- **PROBLEM STATEMENT**
Exclude the pictures and set down, unaltered, the lines from the one that holds "The height and" through the end of the data.

*** Opening DATA IN THIS EXERCISE ***

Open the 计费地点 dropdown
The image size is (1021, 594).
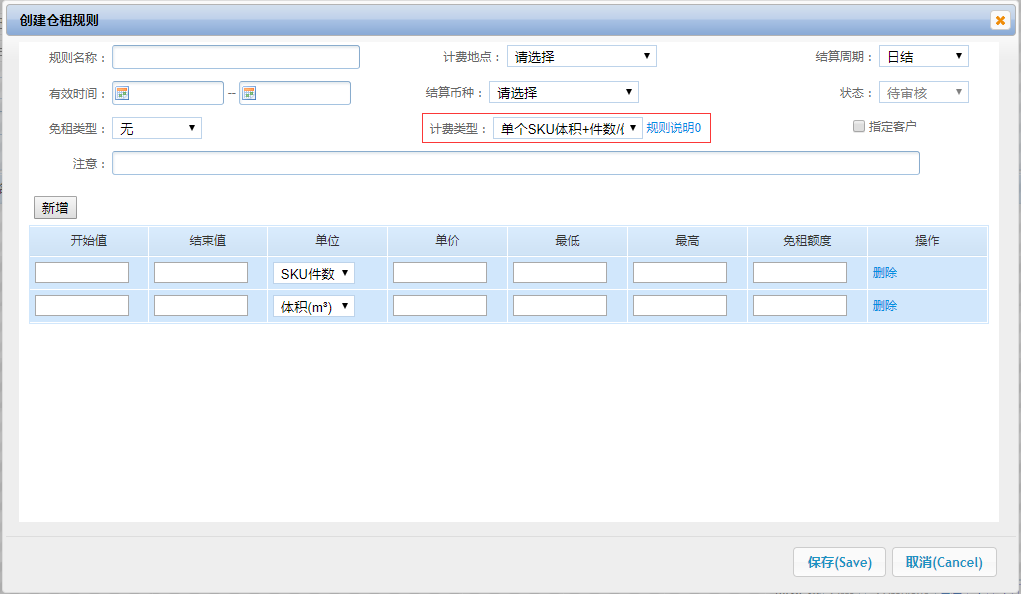click(x=581, y=57)
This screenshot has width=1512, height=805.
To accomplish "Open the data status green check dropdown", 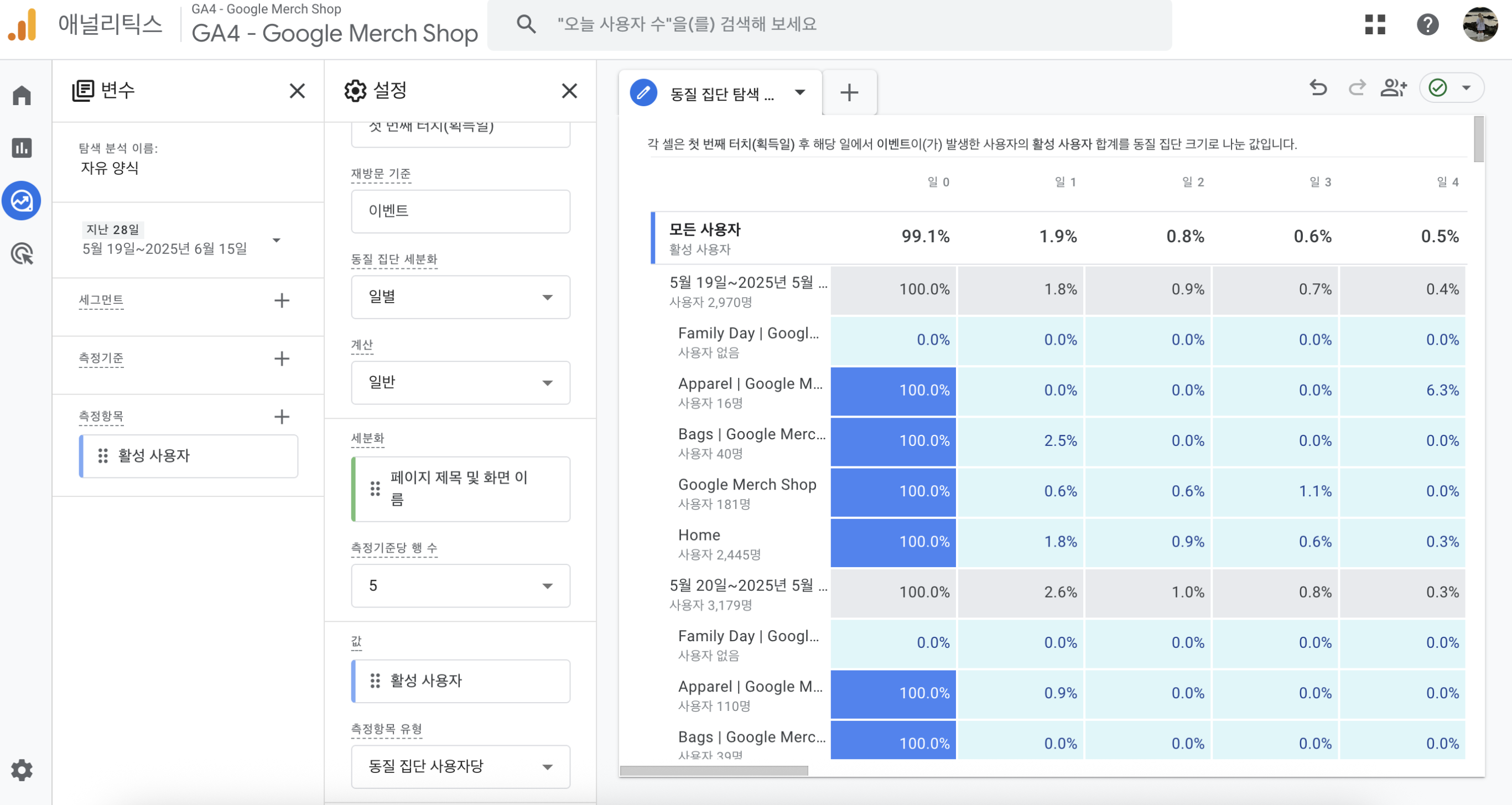I will [1452, 88].
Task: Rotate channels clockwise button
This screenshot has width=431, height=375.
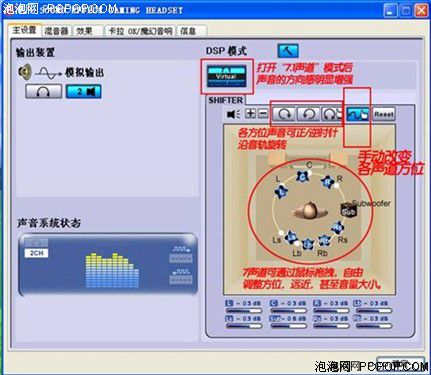Action: click(x=284, y=114)
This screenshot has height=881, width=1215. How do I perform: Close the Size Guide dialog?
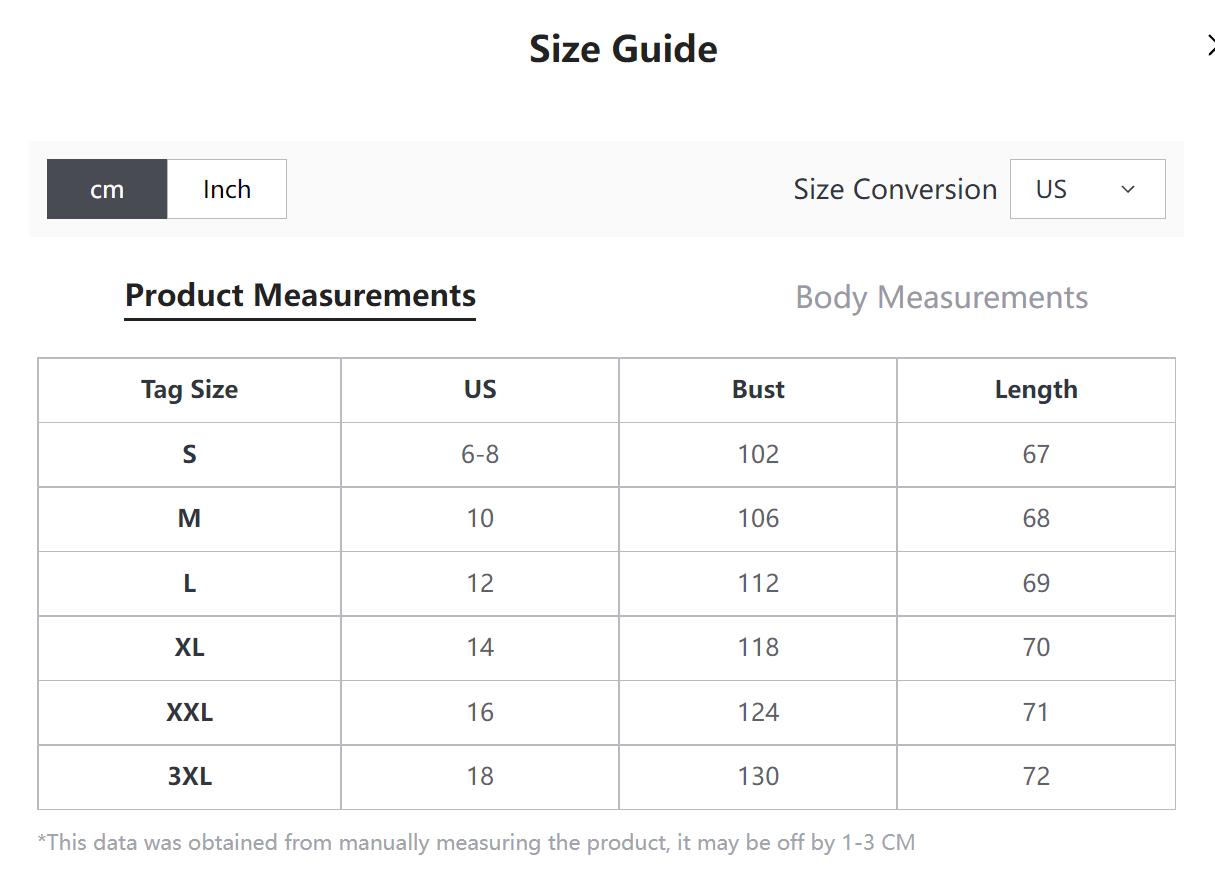[x=1210, y=45]
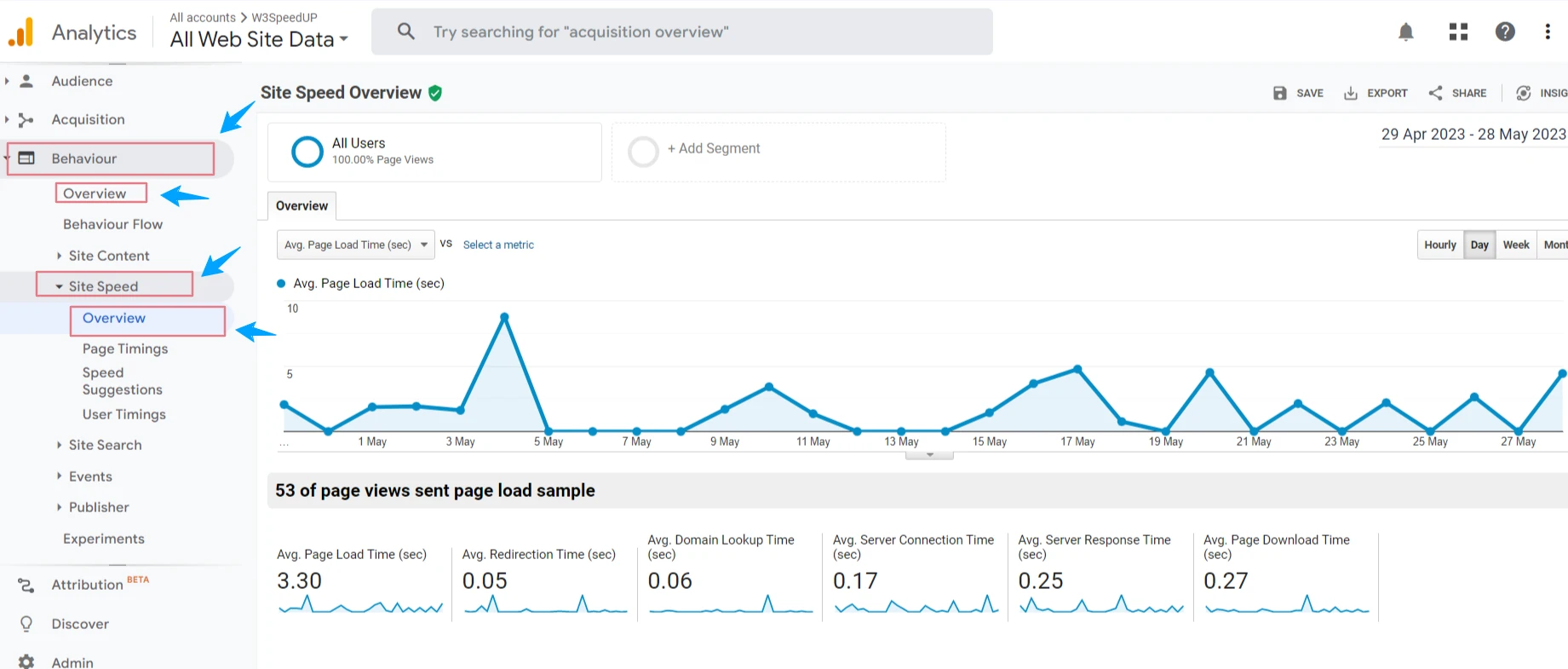The image size is (1568, 669).
Task: Select the Overview report tab
Action: [302, 206]
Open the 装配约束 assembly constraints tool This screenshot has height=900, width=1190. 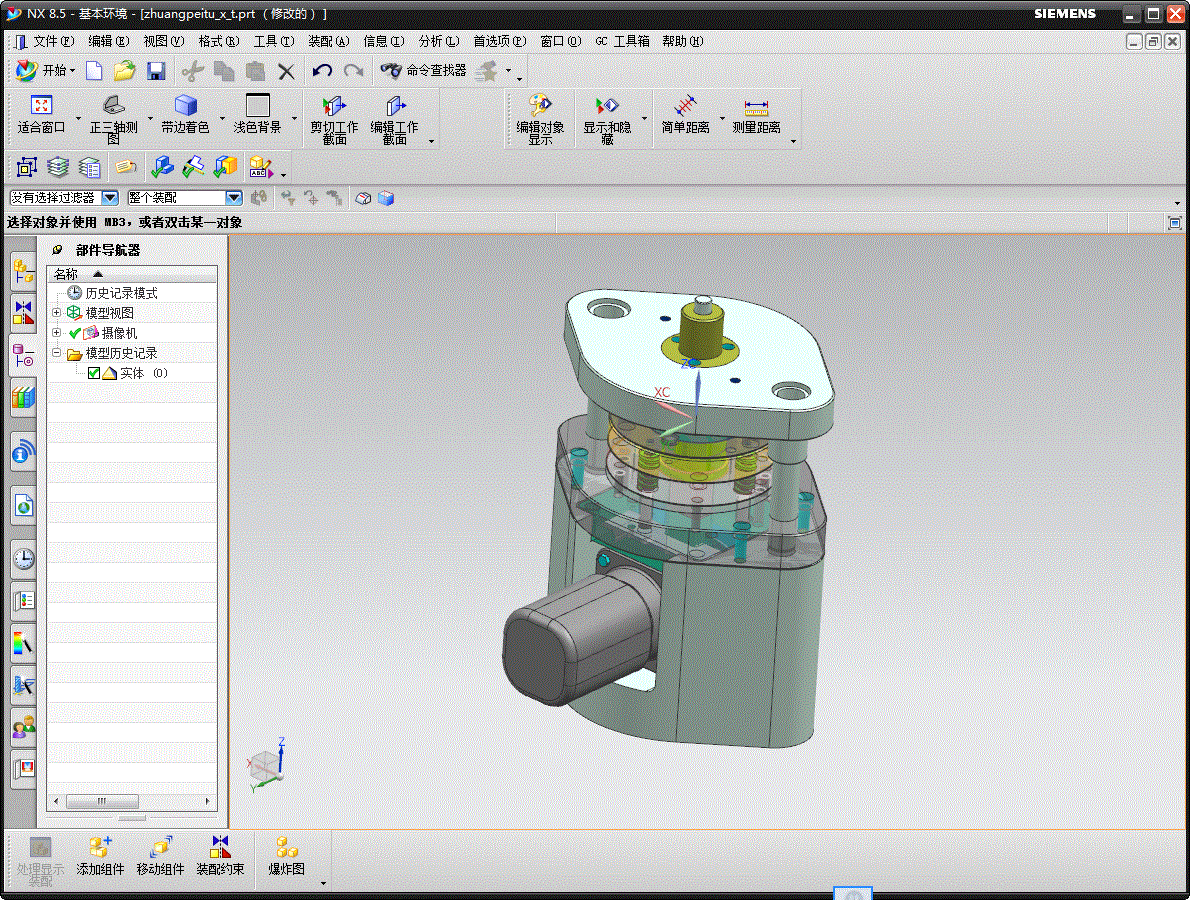tap(220, 848)
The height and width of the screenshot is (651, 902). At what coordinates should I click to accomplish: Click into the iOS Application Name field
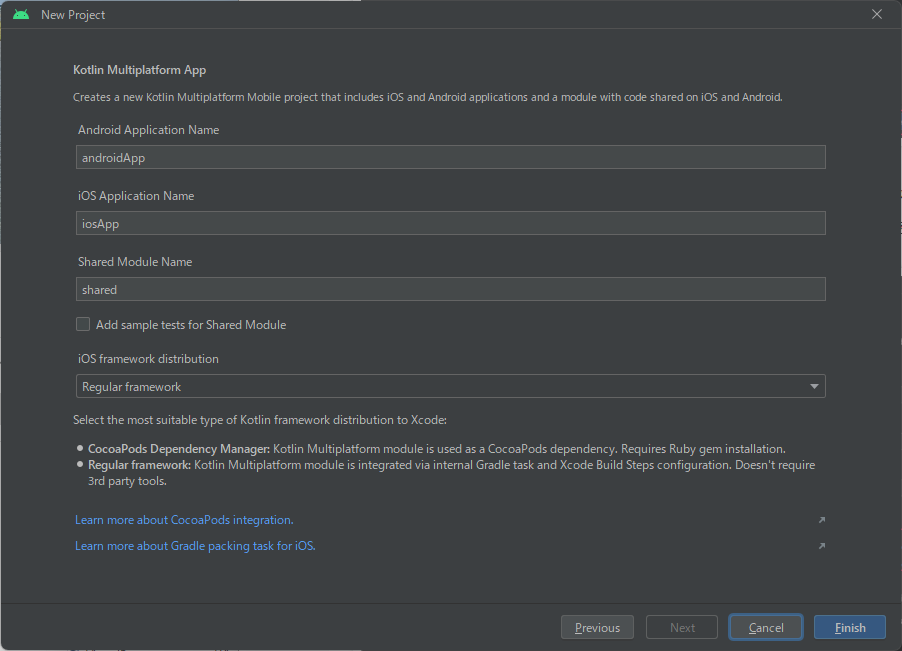(x=450, y=223)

*** Closing DATA IN THIS EXERCISE ***

- **RESULT**
The height and width of the screenshot is (651, 902). At what coordinates should I click to accomplish: Click into the iOS Application Name field
(x=450, y=223)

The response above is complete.